The ALCVD deposition process preferably takes place with the wafer substrate heated from about 300° C. to about 400° C. An ALCVD process is preferred since it gives interface and film qualities where molecular layers are sequentially deposited including a molecular layer of metal precursor, for example a metal-organic precursor, followed by controlled dissociation and oxidation of the metal-organic molecular layer to form a portion of the high-k dielectric layer, the process being sequentially repeated to complete the formation of the high-K dielectric layer.
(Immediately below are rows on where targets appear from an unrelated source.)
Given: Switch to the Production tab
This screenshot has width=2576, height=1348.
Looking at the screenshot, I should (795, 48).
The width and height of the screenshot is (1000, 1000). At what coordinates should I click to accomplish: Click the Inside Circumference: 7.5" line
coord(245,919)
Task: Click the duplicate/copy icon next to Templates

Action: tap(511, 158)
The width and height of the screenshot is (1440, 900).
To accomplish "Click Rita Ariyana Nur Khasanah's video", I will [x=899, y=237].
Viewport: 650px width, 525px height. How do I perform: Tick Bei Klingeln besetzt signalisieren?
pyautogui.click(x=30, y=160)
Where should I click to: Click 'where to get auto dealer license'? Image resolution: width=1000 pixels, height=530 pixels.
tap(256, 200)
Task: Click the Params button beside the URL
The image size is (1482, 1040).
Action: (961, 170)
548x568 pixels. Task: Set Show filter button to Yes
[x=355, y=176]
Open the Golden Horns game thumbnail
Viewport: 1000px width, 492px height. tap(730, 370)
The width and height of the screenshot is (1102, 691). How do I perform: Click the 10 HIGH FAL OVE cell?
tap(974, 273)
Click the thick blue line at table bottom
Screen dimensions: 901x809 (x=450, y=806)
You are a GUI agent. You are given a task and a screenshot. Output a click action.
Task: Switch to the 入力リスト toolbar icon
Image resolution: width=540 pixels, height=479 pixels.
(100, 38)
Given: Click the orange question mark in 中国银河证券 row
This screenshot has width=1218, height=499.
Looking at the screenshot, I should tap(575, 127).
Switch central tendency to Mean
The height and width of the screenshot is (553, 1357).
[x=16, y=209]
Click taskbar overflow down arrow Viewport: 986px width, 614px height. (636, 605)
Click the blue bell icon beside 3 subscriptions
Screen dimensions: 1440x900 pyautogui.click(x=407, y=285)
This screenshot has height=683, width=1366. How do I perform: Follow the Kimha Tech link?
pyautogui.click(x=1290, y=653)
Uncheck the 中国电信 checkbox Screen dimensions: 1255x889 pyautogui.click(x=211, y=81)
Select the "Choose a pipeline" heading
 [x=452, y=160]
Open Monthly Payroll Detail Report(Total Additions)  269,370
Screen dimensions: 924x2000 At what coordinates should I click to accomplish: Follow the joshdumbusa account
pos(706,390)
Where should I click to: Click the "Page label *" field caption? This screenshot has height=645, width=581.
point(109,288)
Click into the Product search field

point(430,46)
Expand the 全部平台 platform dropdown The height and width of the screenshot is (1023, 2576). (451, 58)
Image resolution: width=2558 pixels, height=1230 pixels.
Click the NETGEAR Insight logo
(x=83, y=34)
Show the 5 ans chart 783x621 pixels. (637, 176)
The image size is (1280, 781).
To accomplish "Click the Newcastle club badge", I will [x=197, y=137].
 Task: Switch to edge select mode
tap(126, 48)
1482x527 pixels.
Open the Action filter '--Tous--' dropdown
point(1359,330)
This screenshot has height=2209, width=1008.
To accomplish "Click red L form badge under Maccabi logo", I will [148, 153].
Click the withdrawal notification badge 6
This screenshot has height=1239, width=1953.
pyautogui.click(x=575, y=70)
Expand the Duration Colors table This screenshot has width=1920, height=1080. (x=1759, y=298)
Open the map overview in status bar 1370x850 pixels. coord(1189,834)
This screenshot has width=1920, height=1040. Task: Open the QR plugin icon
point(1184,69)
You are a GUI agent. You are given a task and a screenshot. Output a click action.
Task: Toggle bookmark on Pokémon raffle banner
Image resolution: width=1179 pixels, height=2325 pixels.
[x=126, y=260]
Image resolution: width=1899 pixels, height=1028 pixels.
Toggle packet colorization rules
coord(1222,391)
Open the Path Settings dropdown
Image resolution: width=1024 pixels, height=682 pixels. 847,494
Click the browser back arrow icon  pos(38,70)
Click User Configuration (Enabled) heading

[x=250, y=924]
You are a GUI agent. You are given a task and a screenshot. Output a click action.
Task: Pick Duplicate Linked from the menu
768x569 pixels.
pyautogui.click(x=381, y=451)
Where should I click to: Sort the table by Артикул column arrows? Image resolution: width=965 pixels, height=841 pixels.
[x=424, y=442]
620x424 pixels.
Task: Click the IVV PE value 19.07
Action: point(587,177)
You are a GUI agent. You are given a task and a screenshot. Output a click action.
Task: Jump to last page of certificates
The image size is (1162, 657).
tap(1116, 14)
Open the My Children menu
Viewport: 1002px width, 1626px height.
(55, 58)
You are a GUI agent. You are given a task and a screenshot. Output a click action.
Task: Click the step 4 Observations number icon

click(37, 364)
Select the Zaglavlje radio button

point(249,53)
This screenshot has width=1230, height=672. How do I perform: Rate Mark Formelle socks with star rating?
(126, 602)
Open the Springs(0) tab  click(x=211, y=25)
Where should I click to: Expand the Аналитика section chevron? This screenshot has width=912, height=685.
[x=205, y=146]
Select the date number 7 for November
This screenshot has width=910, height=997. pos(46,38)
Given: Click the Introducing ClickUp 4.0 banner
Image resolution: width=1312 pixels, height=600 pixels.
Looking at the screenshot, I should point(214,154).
It will be appreciated that other processes such as MOCVD or PECVD using metal-organic precursors may be used as well, but are less preferred methods of deposition due to lower quality electrical properties.
Following deposition of the high-K dielectric layer e.g., 24A, or a stack of high-K dielectric layers e.g., 24A, 24B, the high-K dielectric layers are preferably annealed in a hydrogen containing atmosphere at a temperature from about 600° C. to about 800° C. and preferably followed by an anneal in an oxygen containing atmosphere at temperatures from about 600° C. to about 900° C. to improve the high-K oxide quality and dielectric properties.
Following formation of a high-K dielectric layer stack to form a portion of a gate structure or capacitor stack, conventional processes are completed to form a MOFSET device structure including, for example, polysilicon layer deposition and etching processes to form e.g., a gate structure.
While not being bound by the following explanation, it is believed that the annealing treatments and plasma assisted plasma treatments incorporate nitrogen into the thermal oxide surface which typically leaves areas on the wafer surface, either unhydroxylated or otherwise rendered hydrophobic and not conducive to ALCVD deposition of high-K binary metal oxides. The annealing and plasma assisted treatments according to preferred embodiments, together with the aqueous NH4OH containing surface treatment produces improved CV results, believed to be due to providing a hydrophilic surface conducive to subsequent ALCVD deposition. An added benefit of the annealing treatments and plasma assisted plasma treatments according to preferred embodiments is the incorporation an amount of nitrogen into the interfacial oxide layer, for example from about 0.5 to about 4 wt % which has the effect of increasing the dielectric constant of the interfacial oxide layer, thereby allowing a thinner high-K dielectric layer stack to be formed, as well as inhibiting growth of the interracial oxide layer during subsequent annealing processes.
While the embodiments illustrated in the Figures and described above are presently preferred, it should be understood that these embodiments are offered by way of example only. The invention is not limited to a particular embodiment, but extends to various modifications, combinations, and permutations as will occur to the ordinarily skilled artisan that nevertheless fall within the scope of the appended claims.